Syracuse seeks first permit fee hike in 30 years to boost revenue
Syracuse may raise permit fees for the first time in 30 years, and new zoning charges could bring in hundreds of thousands as the council weighs service cuts.

A Syracuse homeowner filing for a deck, a landlord seeking apartment work or a contractor pulling multiple permits could soon pay more at City Hall, as code enforcement leaders pushed to update a fee schedule that has not changed in 30 years.
Deputy Commissioner Jake Dishaw said the Syracuse Division of Code Enforcement would also add zoning fees if the new schedule is approved. Dishaw said those zoning charges alone could generate “hundreds of thousands of dollars” in potential revenue, giving the city a new stream at a time when Mayor Ben Walsh’s proposed $348.4 million fiscal 2026 budget was built on stagnant revenue projections.
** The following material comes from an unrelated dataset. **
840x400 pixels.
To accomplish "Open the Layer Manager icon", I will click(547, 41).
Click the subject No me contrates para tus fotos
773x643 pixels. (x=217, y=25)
Walsh’s budget, which covers July 1, 2025 through June 30, 2026, added more code enforcement inspectors and expanded permit-review capacity to keep pace with housing and economic-development activity across Syracuse and Onondaga County. The spending plan recognized that more development brings more plan reviews, inspections and zoning decisions, especially as projects move through City Hall and the permit process.
But the Syracuse Common Council later cut more than $600,000 from code-related spending. Those cuts included two inspector positions, a zoning director, a senior project manager for permitting and half of the funding for third-party plan reviews. Dishaw warned the reductions would slow permitting and other services, underscoring the gap between the city’s revenue needs and its staffing levels.
That leaves a central policy question as the council heads toward its final budget vote on May 8 at Syracuse City Hall: will higher permit and zoning fees buy faster inspections, stronger code enforcement and a smoother review process, or will they simply help plug a budget hole? The answer matters for residents and businesses waiting on approvals, especially in neighborhoods where construction and rehabilitation work are already putting pressure on the system.
The city has already moved to toughen code enforcement in other ways. Syracuse advanced legislation allowing unpaid code violation tickets to be added to property tax bills, a step meant to improve collections and accountability. Together with the proposed fee hike, the move signals a broader effort to make the city’s code and permitting machinery pay for more of itself while officials try to manage growth without adding to the tax burden.
A public hearing on the 2025-26 city budget is scheduled for 5:30 p.m. Tuesday, April 29, in Syracuse City Hall chambers. After that, council members will decide whether the first permit fee increase in three decades becomes part of the city’s next financial plan.